# Supplied data:
::::

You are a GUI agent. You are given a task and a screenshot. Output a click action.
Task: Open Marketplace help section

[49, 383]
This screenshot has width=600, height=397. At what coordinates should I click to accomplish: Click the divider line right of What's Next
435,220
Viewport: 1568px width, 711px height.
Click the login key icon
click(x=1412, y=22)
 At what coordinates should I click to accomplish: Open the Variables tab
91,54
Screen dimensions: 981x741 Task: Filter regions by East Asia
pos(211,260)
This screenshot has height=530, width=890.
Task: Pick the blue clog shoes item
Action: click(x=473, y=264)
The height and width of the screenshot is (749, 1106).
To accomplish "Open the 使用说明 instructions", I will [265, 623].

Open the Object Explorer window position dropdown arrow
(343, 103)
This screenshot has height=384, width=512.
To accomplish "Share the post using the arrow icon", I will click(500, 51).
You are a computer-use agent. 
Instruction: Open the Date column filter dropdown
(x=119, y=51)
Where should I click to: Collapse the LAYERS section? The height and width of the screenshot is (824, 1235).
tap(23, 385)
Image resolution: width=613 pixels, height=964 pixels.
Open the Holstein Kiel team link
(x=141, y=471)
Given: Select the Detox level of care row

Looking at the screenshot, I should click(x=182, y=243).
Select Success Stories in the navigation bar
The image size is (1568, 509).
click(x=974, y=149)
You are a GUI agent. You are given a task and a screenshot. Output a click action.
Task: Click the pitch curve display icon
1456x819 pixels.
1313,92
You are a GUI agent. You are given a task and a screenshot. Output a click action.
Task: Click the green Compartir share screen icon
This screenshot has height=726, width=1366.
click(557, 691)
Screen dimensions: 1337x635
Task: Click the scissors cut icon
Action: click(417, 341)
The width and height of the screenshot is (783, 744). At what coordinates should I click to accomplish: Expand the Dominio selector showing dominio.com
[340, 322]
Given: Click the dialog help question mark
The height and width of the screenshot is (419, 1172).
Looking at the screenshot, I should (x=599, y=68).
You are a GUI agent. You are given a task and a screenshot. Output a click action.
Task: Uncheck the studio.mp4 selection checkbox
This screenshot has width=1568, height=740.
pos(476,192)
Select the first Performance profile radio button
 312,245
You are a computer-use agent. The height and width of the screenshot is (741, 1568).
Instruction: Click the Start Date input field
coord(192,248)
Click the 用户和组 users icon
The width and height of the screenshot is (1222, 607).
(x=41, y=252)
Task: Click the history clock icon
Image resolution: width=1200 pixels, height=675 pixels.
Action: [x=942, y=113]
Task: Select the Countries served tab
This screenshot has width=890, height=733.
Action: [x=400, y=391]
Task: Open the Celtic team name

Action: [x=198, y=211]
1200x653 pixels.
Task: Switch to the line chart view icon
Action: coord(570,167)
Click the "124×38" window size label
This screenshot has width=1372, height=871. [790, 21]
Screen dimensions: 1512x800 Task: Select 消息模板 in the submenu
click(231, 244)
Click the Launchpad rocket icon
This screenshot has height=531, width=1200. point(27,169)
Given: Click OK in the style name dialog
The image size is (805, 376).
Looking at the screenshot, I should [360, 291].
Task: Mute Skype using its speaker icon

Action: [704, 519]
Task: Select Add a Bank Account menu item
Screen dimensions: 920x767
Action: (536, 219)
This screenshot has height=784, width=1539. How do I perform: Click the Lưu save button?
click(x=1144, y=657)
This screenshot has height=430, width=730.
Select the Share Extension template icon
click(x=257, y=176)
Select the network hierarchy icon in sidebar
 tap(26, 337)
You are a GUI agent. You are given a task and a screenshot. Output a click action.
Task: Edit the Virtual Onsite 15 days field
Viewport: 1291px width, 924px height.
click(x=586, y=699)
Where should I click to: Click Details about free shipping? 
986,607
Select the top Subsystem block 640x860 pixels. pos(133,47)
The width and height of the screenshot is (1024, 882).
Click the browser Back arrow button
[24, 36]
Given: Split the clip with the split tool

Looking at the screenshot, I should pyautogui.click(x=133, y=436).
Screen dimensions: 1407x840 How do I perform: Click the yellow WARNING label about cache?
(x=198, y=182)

::::

# Work to complete:
Reproduce all of the records above word for word.

# Solution to the problem:
You are a GUI agent. You are given a task and a screenshot. Output a click action.
Task: Open Marketplace help section

[49, 383]
This screenshot has width=600, height=397. At what coordinates should I click to accomplish: Click the divider line right of What's Next
435,220
Viewport: 1568px width, 711px height.
Click the login key icon
click(x=1412, y=22)
 At what coordinates should I click to accomplish: Open the Variables tab
91,54
Screen dimensions: 981x741 Task: Filter regions by East Asia
pos(211,260)
This screenshot has height=530, width=890.
Task: Pick the blue clog shoes item
Action: click(x=473, y=264)
The height and width of the screenshot is (749, 1106).
To accomplish "Open the 使用说明 instructions", I will [265, 623].

Open the Object Explorer window position dropdown arrow
(343, 103)
This screenshot has height=384, width=512.
To accomplish "Share the post using the arrow icon", I will click(500, 51).
You are a computer-use agent. 
Instruction: Open the Date column filter dropdown
(x=119, y=51)
Where should I click to: Collapse the LAYERS section? The height and width of the screenshot is (824, 1235).
tap(23, 385)
Image resolution: width=613 pixels, height=964 pixels.
Open the Holstein Kiel team link
(x=141, y=471)
Given: Select the Detox level of care row

Looking at the screenshot, I should click(x=182, y=243).
Select Success Stories in the navigation bar
The image size is (1568, 509).
click(x=974, y=149)
You are a GUI agent. You are given a task and a screenshot. Output a click action.
Task: Click the pitch curve display icon
1456x819 pixels.
1313,92
You are a GUI agent. You are given a task and a screenshot. Output a click action.
Task: Click the green Compartir share screen icon
This screenshot has height=726, width=1366.
click(557, 691)
Screen dimensions: 1337x635
Task: Click the scissors cut icon
Action: click(417, 341)
The width and height of the screenshot is (783, 744). At what coordinates should I click to accomplish: Expand the Dominio selector showing dominio.com
[340, 322]
Given: Click the dialog help question mark
The height and width of the screenshot is (419, 1172).
Looking at the screenshot, I should (x=599, y=68).
You are a GUI agent. You are given a task and a screenshot. Output a click action.
Task: Uncheck the studio.mp4 selection checkbox
This screenshot has width=1568, height=740.
pos(476,192)
Select the first Performance profile radio button
 312,245
You are a computer-use agent. The height and width of the screenshot is (741, 1568).
Instruction: Click the Start Date input field
coord(192,248)
Click the 用户和组 users icon
The width and height of the screenshot is (1222, 607).
(x=41, y=252)
Task: Click the history clock icon
Image resolution: width=1200 pixels, height=675 pixels.
Action: [x=942, y=113]
Task: Select the Countries served tab
This screenshot has width=890, height=733.
Action: [x=400, y=391]
Task: Open the Celtic team name

Action: [x=198, y=211]
1200x653 pixels.
Task: Switch to the line chart view icon
Action: coord(570,167)
Click the "124×38" window size label
This screenshot has width=1372, height=871. [790, 21]
Screen dimensions: 1512x800 Task: Select 消息模板 in the submenu
click(231, 244)
Click the Launchpad rocket icon
This screenshot has height=531, width=1200. point(27,169)
Given: Click OK in the style name dialog
The image size is (805, 376).
Looking at the screenshot, I should [360, 291].
Task: Mute Skype using its speaker icon

Action: [704, 519]
Task: Select Add a Bank Account menu item
Screen dimensions: 920x767
Action: (536, 219)
This screenshot has height=784, width=1539. How do I perform: Click the Lưu save button?
click(x=1144, y=657)
This screenshot has height=430, width=730.
Select the Share Extension template icon
click(x=257, y=176)
Select the network hierarchy icon in sidebar
 tap(26, 337)
You are a GUI agent. You are given a task and a screenshot. Output a click action.
Task: Edit the Virtual Onsite 15 days field
Viewport: 1291px width, 924px height.
click(x=586, y=699)
Where should I click to: Click Details about free shipping? 
986,607
Select the top Subsystem block 640x860 pixels. pos(133,47)
The width and height of the screenshot is (1024, 882).
Click the browser Back arrow button
[24, 36]
Given: Split the clip with the split tool

Looking at the screenshot, I should pyautogui.click(x=133, y=436).
Screen dimensions: 1407x840 How do I perform: Click the yellow WARNING label about cache?
(x=198, y=182)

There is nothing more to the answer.